───── Extrait du texte

Les réparations aux Africains devront transformer les systèmes qui continuent de limiter l’avenir de leur continent

lun, 15/12/2025 - 13:03

 

par Claver Gatete*

 

Le début de l’année 2025 en Afrique a été marqué par une occasion historique. Pour la première fois, l’Union africaine a placé la question des réparations au centre de son programme pour le continent, les inscrivant dans le cadre plus large de son thème pour 2025. Cet engagement nous invite à affronter un passé douloureux, mais surtout à repenser les systèmes qui continuent aujourd’hui à limiter les perspectives de l’Afrique. Les réparations devraient corriger les profonds déséquilibres structurels afin que la terre, les populations et les ressources de l’Afrique soient le moteur d’une prospérité partagée, et non d’inégalités persistantes.

──────────
───── Données fournies

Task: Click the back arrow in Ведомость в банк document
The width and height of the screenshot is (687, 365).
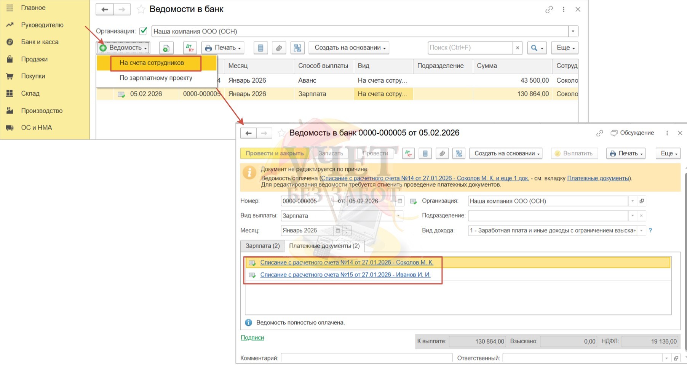Action: [x=248, y=133]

──────────

**Tâches et exercices**
**1)** D'après le texte sur les réparations, qu'a fait l'Union africaine pour la première fois au début de l'année 2025 ?
**2)** Relevez tout ce qui, selon le texte sur les réparations, devrait être le moteur d'une prospérité partagée.
**3)** Prolongez le texte sur les réparations au-delà de sa dernière phrase.
Les lignes n'ont aucun rapport avec le texte sur les réparations.

**Liste des réponses**
**1)** Elle a placé la question des réparations au centre de son programme pour le continent.

**2)** La terre, les populations et les ressources de l'Afrique.

**3)**
L’expérience de l’Afrique est particulière. Ce n’est un secret pour personne que, tandis que l’Afrique continue de fonctionner dans un ordre mondial façonné par l’esclavage, la colonisation et la dépossession, la même logique extractive qui s’est autrefois emparée des terres se manifeste aujourd’hui sous la forme de régimes commerciaux inégaux, de coûts d’emprunt gonflés et d’évaluations de crédit qui sous-évaluent les économies africaines. À cet égard, la gouvernance foncière, la justice et les réparations ne sont pas des débats rétrogrades ; ce sont des instruments essentiels de renouveau pour un continent qui reste un producteur marginal et un preneur de prix au sein des chaînes de valeur mondiales.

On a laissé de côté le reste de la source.